Si, en realidad hice el siguiente pensamiento

よい　bueno
よく buenamente (en realidad, el significado del español "bien").

En el medio mezclé todo . "Bienmente" no existe, por eso está escrito entre comillas.


----------



## kikou

Gracias, SpiceMan  

Sí, “buenamente” figura en el diccionario.
Sin embargo, el significado no es “よく”. 

Dice que ：
①可能な範囲内で、　無理をせずに
②容易に、　やすやすと、　たやすく
③自分の意志で、　無理強いされずに 、自発的に

No creo que tengan el mismo sentido que “よく” estas palabras.


----------



## SpiceMan

よい es bueno (adjetivo)
よく es bien (adverbio)

Buenamente no significa lo mismo, porque son distintos idiomas. Pero serían ambos casos el adverbio que corresponde al adjetivo "bueno". 

Los matices (ニュアンス) son distintos en los dos idiomas. De hecho, no se me ocurre ejemplo para decir "buenamente" excepto en contextos que significaría 30%素直に, 70%親切に.

El problema es que "bien" y yoku no son 100% lo mismo. 
Estoy hablando bien -> チャント話している
Me encuentro seguido con él -> 彼とよく会う、　よく出会う
Canta bien -> 上手く歌う
Lo pensé bien -> （それのことを）よく考えた　や　思案した
Lo pasé bien -> 楽しかった　よく過ごした
¡Qué memoria (que tenés)!  -> よく覚えているね！ (記憶能力がいいな！　すごい記憶！　など)
 Me desperté bien descansado. -> 体がよく休まっておきた

Se usa también como aumentativo también, parecido al muy:
Sumergilo hasta que este bien empapado.  －＞　メチャ浸すまで沈めて。　(このbienはmuyと一緒だ、「よく」のほうが正しくかどうか考えている感じ、このbienにはない)
Terminé el trabajo bien cansado -> 仕事を終わるのは、（よく）メチャ疲れた
  Me desperté bien descansado. -> 体がメチャ休まっておきた

El significado de yoku para mí, sería "bienmente". No existe en castellano, y bien ya es un adverbio. Pero...　うーんとね日本語で： bienmenteを聞くと、よくみたいな感じがする、スペイン語にない言葉でも


----------



## kikou

Hola, SpiceMan  Muchas gracias por contestarme.

* Bloque de datos
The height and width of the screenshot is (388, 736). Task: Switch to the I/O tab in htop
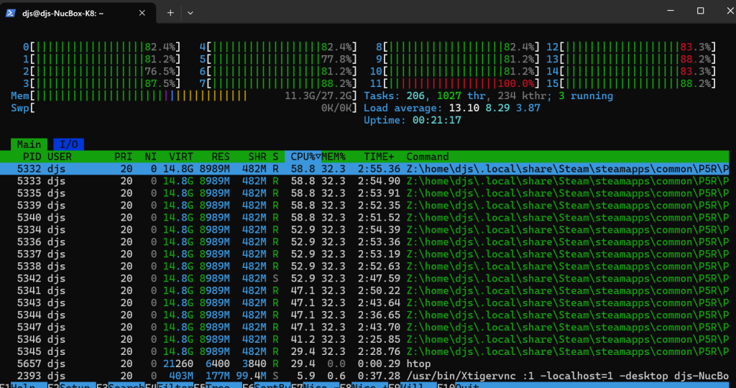click(x=68, y=144)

* Tarea
¿Qué frases en español da el texto como ejemplos del uso de «bien» como aumentativo, parecido a «muy»? Enuméralas todas.

* Respuesta escrita
- Sumergilo hasta que este bien empapado.
- Terminé el trabajo bien cansado
- Me desperté bien descansado.